*** Opening AVAILABLE DATA ***
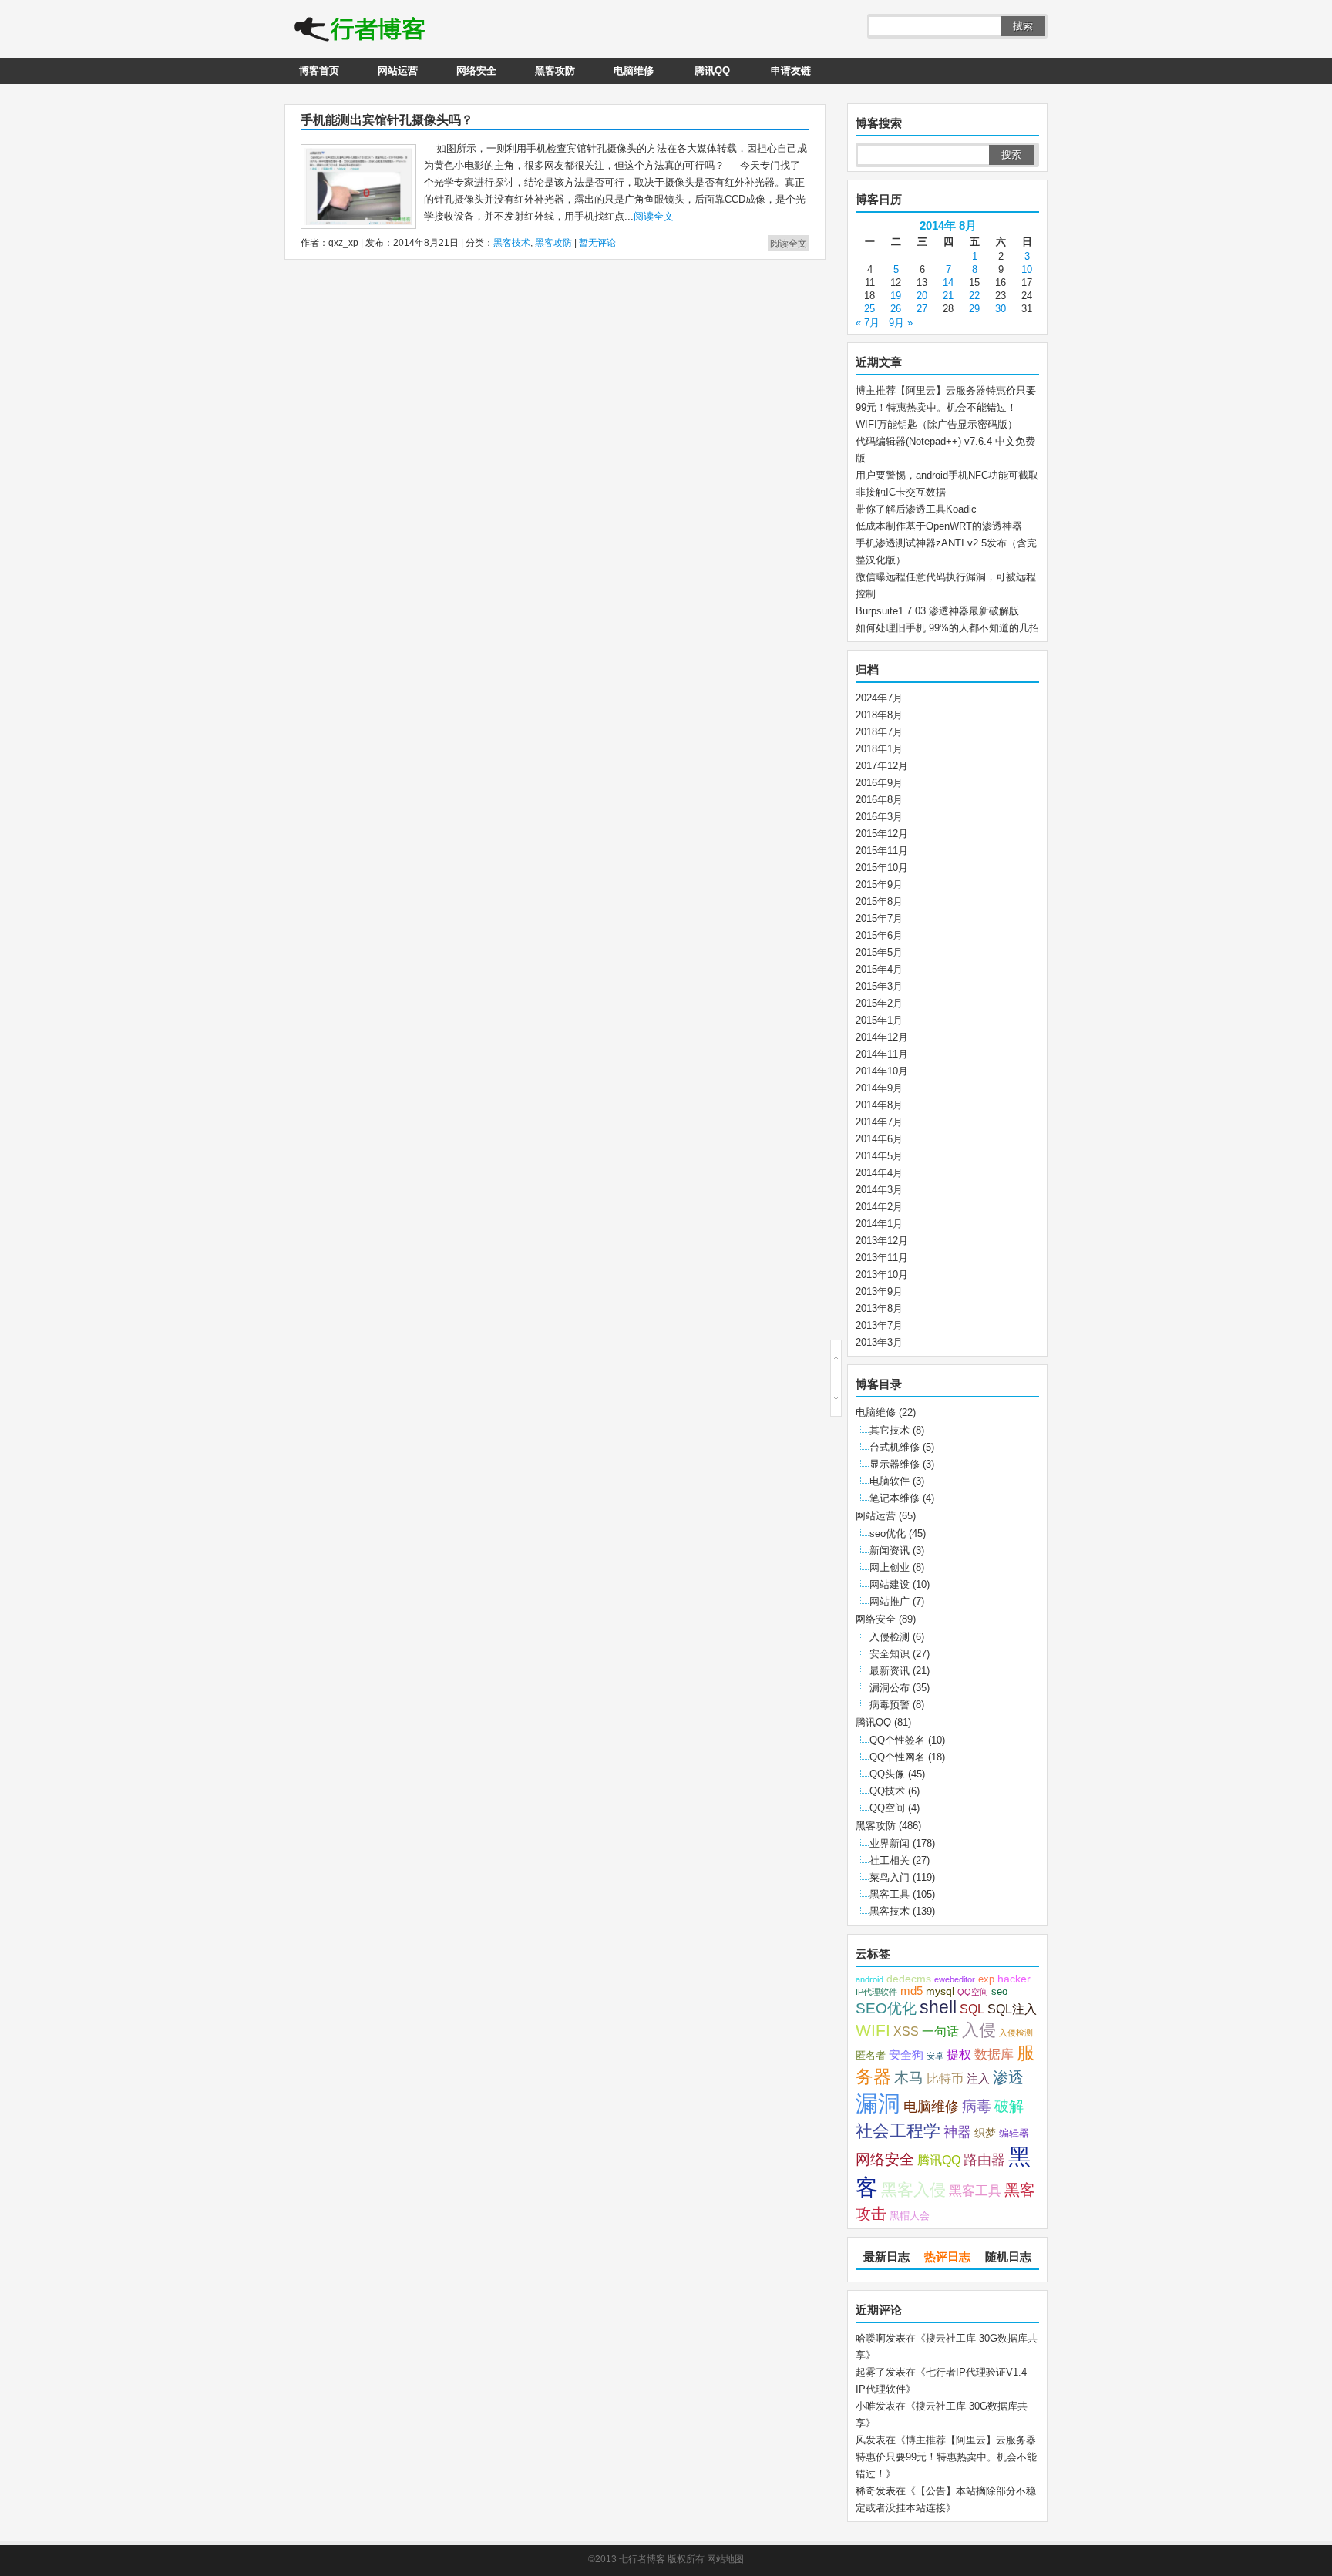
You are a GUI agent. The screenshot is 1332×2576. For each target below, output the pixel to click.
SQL (972, 2009)
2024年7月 (879, 698)
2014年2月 (879, 1206)
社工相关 (890, 1860)
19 (895, 295)
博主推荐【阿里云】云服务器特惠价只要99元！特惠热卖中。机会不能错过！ (946, 2457)
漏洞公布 (890, 1687)
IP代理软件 (876, 1991)
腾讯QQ (712, 70)
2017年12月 (882, 766)
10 (1026, 269)
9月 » (901, 322)
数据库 (994, 2054)
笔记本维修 (895, 1498)
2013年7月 (879, 1325)
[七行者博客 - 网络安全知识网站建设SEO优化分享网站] (359, 31)
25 (869, 308)
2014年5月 (879, 1156)
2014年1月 (879, 1223)
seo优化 (888, 1533)
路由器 (984, 2159)
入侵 (979, 2030)
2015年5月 (879, 952)
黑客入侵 (913, 2189)
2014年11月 (882, 1054)
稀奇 (866, 2491)
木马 (908, 2077)
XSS (906, 2031)
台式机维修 (895, 1447)
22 (974, 295)
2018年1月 (879, 749)
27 (922, 308)
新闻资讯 (890, 1550)
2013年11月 (882, 1257)
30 (1000, 308)
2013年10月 (882, 1274)
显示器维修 (895, 1464)
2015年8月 (879, 901)
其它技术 (890, 1430)
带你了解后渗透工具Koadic (916, 509)
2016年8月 (879, 799)
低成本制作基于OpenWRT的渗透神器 (939, 526)
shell (938, 2007)
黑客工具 (890, 1894)
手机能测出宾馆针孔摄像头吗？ (387, 119)
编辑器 (1014, 2133)
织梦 (985, 2133)
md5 (911, 1991)
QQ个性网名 (897, 1757)
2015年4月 (879, 969)
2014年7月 (879, 1122)
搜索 (1023, 26)
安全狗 (906, 2055)
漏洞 (878, 2103)
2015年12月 (882, 833)
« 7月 (868, 322)
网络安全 (476, 70)
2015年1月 (879, 1020)
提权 (959, 2054)
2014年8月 (879, 1105)
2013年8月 (879, 1308)
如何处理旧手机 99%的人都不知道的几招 (947, 628)
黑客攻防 (555, 70)
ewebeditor (954, 1979)
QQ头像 (887, 1774)
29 (974, 308)
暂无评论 (597, 242)
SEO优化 (886, 2008)
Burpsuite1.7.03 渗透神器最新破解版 (937, 611)
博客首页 (319, 70)
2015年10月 (882, 867)
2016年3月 (879, 816)
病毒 (976, 2106)
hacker (1014, 1979)
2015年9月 (879, 884)
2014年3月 (879, 1190)
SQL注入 (1012, 2009)
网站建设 (890, 1584)
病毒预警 (890, 1704)
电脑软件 (890, 1481)
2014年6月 (879, 1139)
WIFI (873, 2030)
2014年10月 (882, 1071)
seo (999, 1991)
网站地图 (725, 2559)
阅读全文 (654, 216)
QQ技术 (887, 1791)
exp (986, 1979)
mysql (940, 1991)
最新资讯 (890, 1670)
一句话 (940, 2031)
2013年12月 (882, 1240)
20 (922, 295)
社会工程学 (898, 2131)
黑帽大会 (910, 2216)
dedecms (908, 1979)
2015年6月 (879, 935)
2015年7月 (879, 918)
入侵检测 (890, 1637)
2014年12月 (882, 1037)
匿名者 (871, 2055)
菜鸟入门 (890, 1877)
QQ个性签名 (897, 1740)
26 (895, 308)
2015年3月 (879, 986)
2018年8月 (879, 715)
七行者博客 (642, 2559)
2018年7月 (879, 732)
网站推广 (890, 1601)
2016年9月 (879, 783)
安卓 (935, 2055)
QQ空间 (887, 1808)
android (869, 1979)
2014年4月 (879, 1173)
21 (948, 295)
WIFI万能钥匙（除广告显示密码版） (937, 424)
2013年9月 (879, 1291)
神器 (957, 2132)
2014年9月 (879, 1088)
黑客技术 (511, 242)
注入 (978, 2079)
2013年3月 (879, 1342)
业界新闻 (890, 1843)
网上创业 (890, 1567)
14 (948, 282)
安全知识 (890, 1654)
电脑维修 (634, 70)
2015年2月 (879, 1003)
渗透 (1008, 2077)
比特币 (945, 2078)
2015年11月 (882, 850)
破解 (1009, 2105)
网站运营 (398, 70)
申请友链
*** Closing AVAILABLE DATA ***
--- AIM OF THE TASK ---
Above are records; repeat only the lines starting at the line with "2016年9月 (879, 783)" and ending at the line with "业界新闻 (890, 1843)", exactly as they appear, both included.

--- TASK RESPONSE ---
2016年9月 (879, 783)
安卓 (935, 2055)
QQ空间 (887, 1808)
android (869, 1979)
2014年4月 (879, 1173)
21 (948, 295)
WIFI万能钥匙（除广告显示密码版） (937, 424)
2013年9月 (879, 1291)
神器 (957, 2132)
2014年9月 (879, 1088)
黑客技术 (511, 242)
注入 (978, 2079)
2013年3月 (879, 1342)
业界新闻 (890, 1843)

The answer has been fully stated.